Summary of the Curses

To the serpent: It would crawl on its belly, eat dust, and there would be hostility between its seed and the seed of the woman (her seed would crash its seed’s head and its seed would strike her seed’s heel). The aspect of seed shall be explained in future.

To the woman: Increased pain in childbirth and a desire for her husband, with consequences for her role in the family.

To the man: Toil and hardship in obtaining sustenance from the ground, and mortality.

  1. Expulson from the Graden: Adam and Eve were then expelled from the precious garden of Eden to prevent them from eating from the tree of life, ensuring that they would not live forever with their sinful nature (Genesis 3:22-24). This act suits the assumption that God had started dealing with the sinful nature (let us call it seed) that man had inherited. In this case he did not want the seed to survive forever, so through death, the sin would die in an individual and would not survive forever. But before this, God had clothed Adam and Eve with garments made from animal skins (Genesis 3:21). Many scholars project this as a sacrifice of shedding blood which was made to partially cover for the sinful act of disobedience and prevent God from killing them instantly. Whether these two acts provided a complete solution to the Sin Problem is debatable.

The reason for the expulsion is two-faceted: First, it was a consequence of the act of disobedience whereby man was expelled from the garden into a life of suffering, as seen in Genesis 3:21-24 as a punishment. It would be ironical, laughable and a bad taste in the mouth of God for man to continue enjoying previledges of the garden even after antagozing his creator. Second, in some way God had to find a way of putting the subject/cause and target of his anger (man), so far away from His sight and presence that He would not keep looking at him– lest he gets reminded of how filthy the subject looked– as He worked out a possible solution, and lest He breathes His anguish onto him and the Kingdom Blueprint plan come to a sad end. He would not let Satan completely sanitize the Blueprint, so by all means Adam had to be kept alive (also because his kind was still singular, the only one through which the other offspring would arise, so destroying him would wipe out mankind completely before he even multiplied). Therefore, the expulsion was not only a punishment but also a way of God shielding man from the immediate as well as long-term consequences of his sinful act and his sinful nature if he remained in His sight. The former is also the reason why God made the aforementioned sacrifice when he made animal skin-clothes, and also the reason to support the fact that God does not tolerate sin. For in the presence of God, the object of sin has to die, and staying far aloof from it would be a way of preserving it.


Analysis of the SIN PROBLEM: The Tree Analogy and the DNA Analogy

The sinful acts portrayed in the subsequent chapters of this Bible narrative, chapters that show life outside of the garden, i.e 4 (the murder of Abel), 6 (Wickedness through the sons of God and daughters of man) and 11 (the tower of Babel) were indeed the first fruits of man’s sinful nature, a tip-on-the-iceberg reflection of the dark influence of Satan’s nature within man, and more so a true depiction of how serious the Sin Problem was.
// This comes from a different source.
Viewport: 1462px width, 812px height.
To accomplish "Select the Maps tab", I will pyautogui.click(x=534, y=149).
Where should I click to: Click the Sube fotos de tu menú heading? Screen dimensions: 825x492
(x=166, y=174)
These actions were just the beginning of a downward spiral into more significant and graver sins; and as we can presume, it is from witnessing such events as these that Adam and his wife (and their descendants down the genealogical line) started understanding the depth of the command God had given them, and yet more was to come– the physical death and return to dust (They would learn that spiritual death would sooner or later cause physical death).
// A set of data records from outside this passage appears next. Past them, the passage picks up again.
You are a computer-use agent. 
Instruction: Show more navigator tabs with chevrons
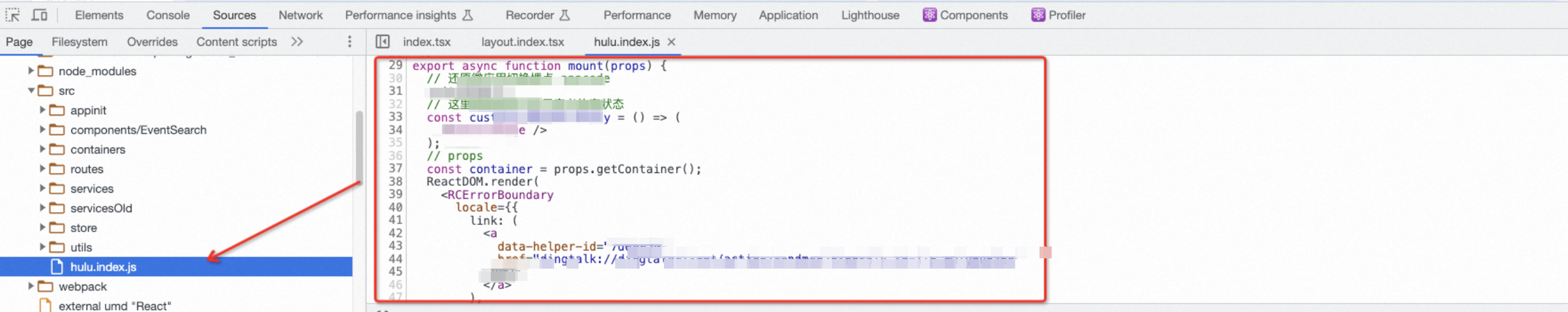[x=297, y=41]
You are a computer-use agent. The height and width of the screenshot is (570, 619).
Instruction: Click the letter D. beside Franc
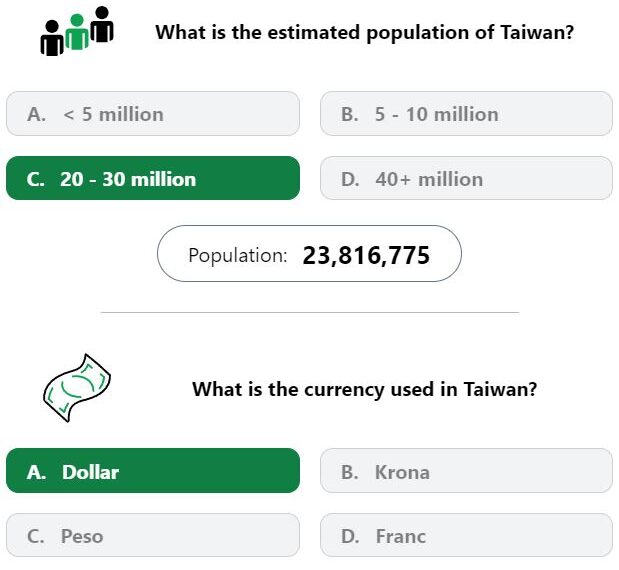point(350,536)
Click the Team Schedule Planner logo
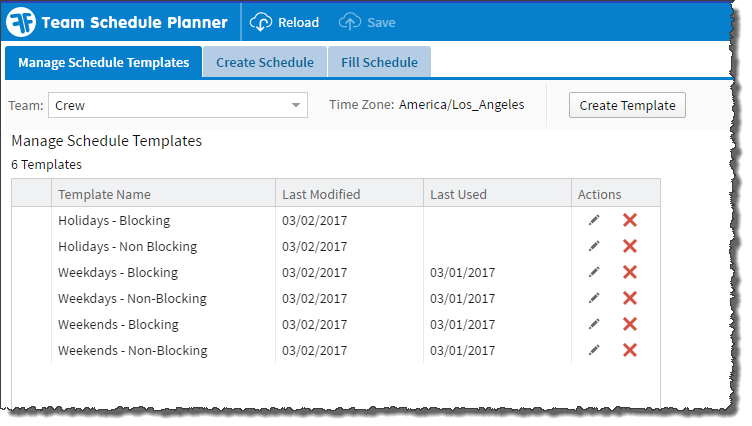This screenshot has height=426, width=752. [x=23, y=22]
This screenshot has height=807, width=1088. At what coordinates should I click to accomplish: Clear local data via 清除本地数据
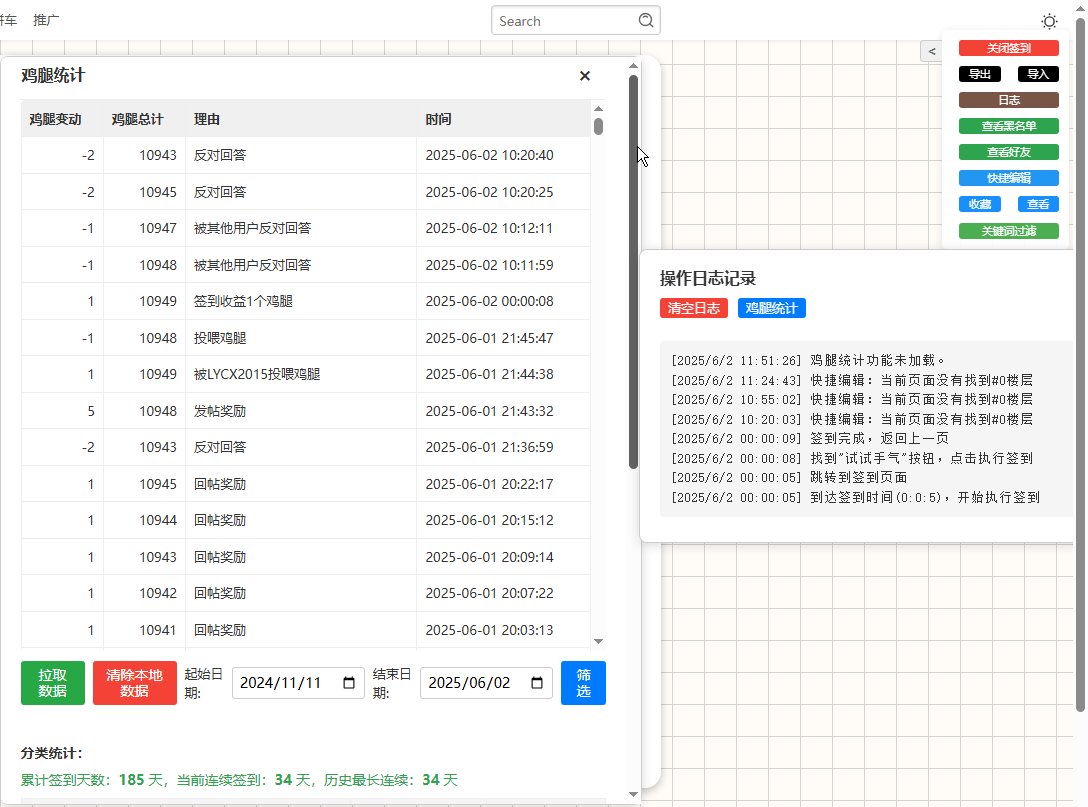(134, 683)
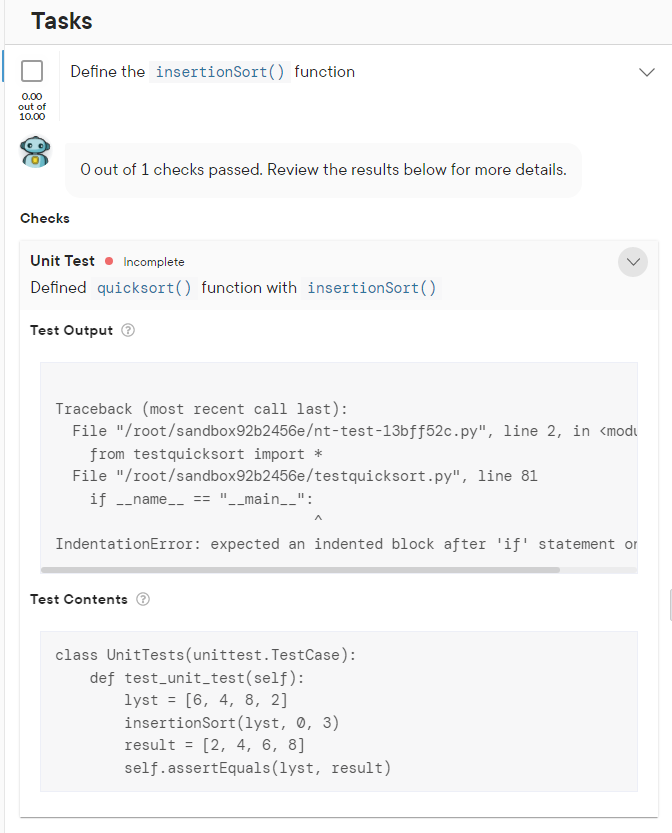The height and width of the screenshot is (833, 672).
Task: Click the Unit Test title text
Action: pos(63,261)
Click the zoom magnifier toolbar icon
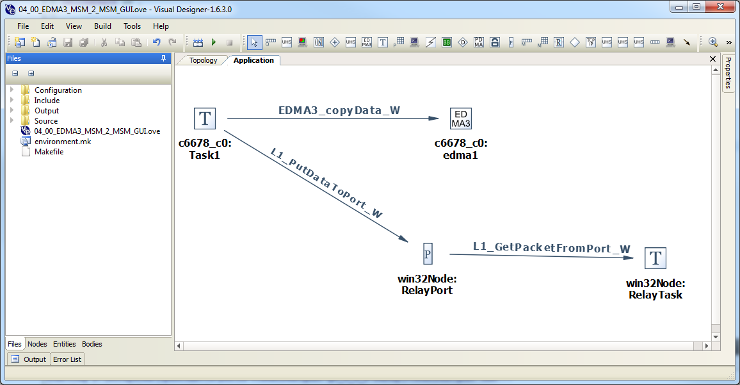 pyautogui.click(x=713, y=42)
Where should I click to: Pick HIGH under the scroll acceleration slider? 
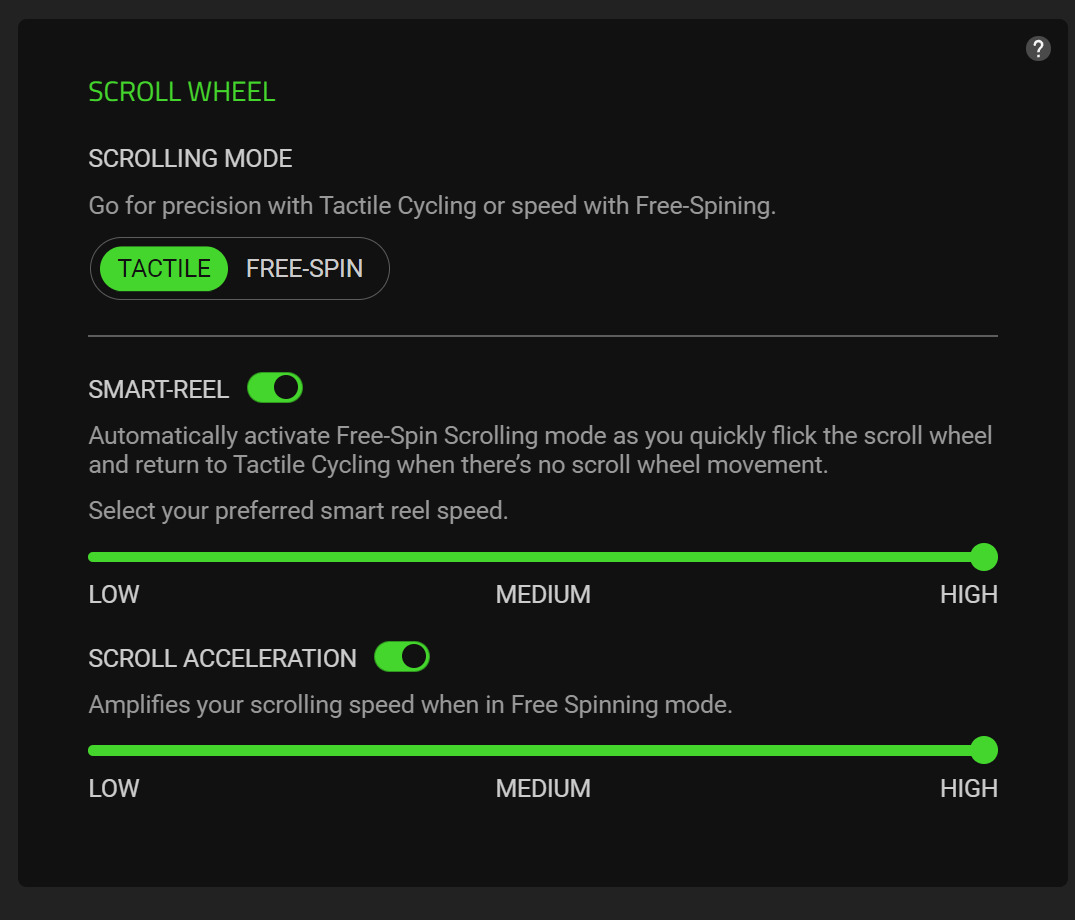(x=968, y=789)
The story of the flood and Naoh’s ark (which was triggered by the evil events in chapter 6, though sinful acts had been building up for quite a while) can be used to best explain the two Analogies that depict the seriousness of the Sin Problem as seen through its persistence, the ability to blend with man’s system and the ability to be inherited. Apostle Paul states, “For the wages of sin is death” (Romans 6:23). Sin is so deeply ingrained that it cannot be removed or treated by anything other than death.  A thief is only considered innocent when he is killed; sin only exists when the sinner is still alive. That is the concept that is seen through the events where God killed people massively, as a way of wiping out sin; but because he did not kill all of them sin somehow survived through the remnants.


The Tree Analogy

Consider a resilient tree (a myrtle tree, for instance) that naturally and effortlessly bears fruit; if one were to merely cut off its branches or fruits, he might do little to stop the tree from bearing fruit, as its life force and capacity to bear fruit lie deeper within its roots. The roots provide the shoot system with all water, sap, and mineral salts that help the tree carry out all the relevant life processes like photosynthesis, transpiration, respiration, etc that lead to fruition (if you are to destroy this tree to eliminate fruition, you have to scoop it by its roots out of the ground; the fruits might not whither immediately, but with time they start dying and falling off). Similarly, the sinful nature in man is persistent, and the flood merely acted as a temporary reset rather than a complete eradication of sin.


The DNA Analogy

The sin seed had become deeply and strongly ingrained in the very DNA of man. The event of the flood, while wiping out those who died with their sin, did not eradicate the presence of sin. Those saved in Noah’s ark carried it to the next generations, demonstrating how sin survived through them. The sinful nature, akin to a recessive trait, may not always be visibly expressed (phenotype), yet it can be passed down through generations in the genetic code (genotype).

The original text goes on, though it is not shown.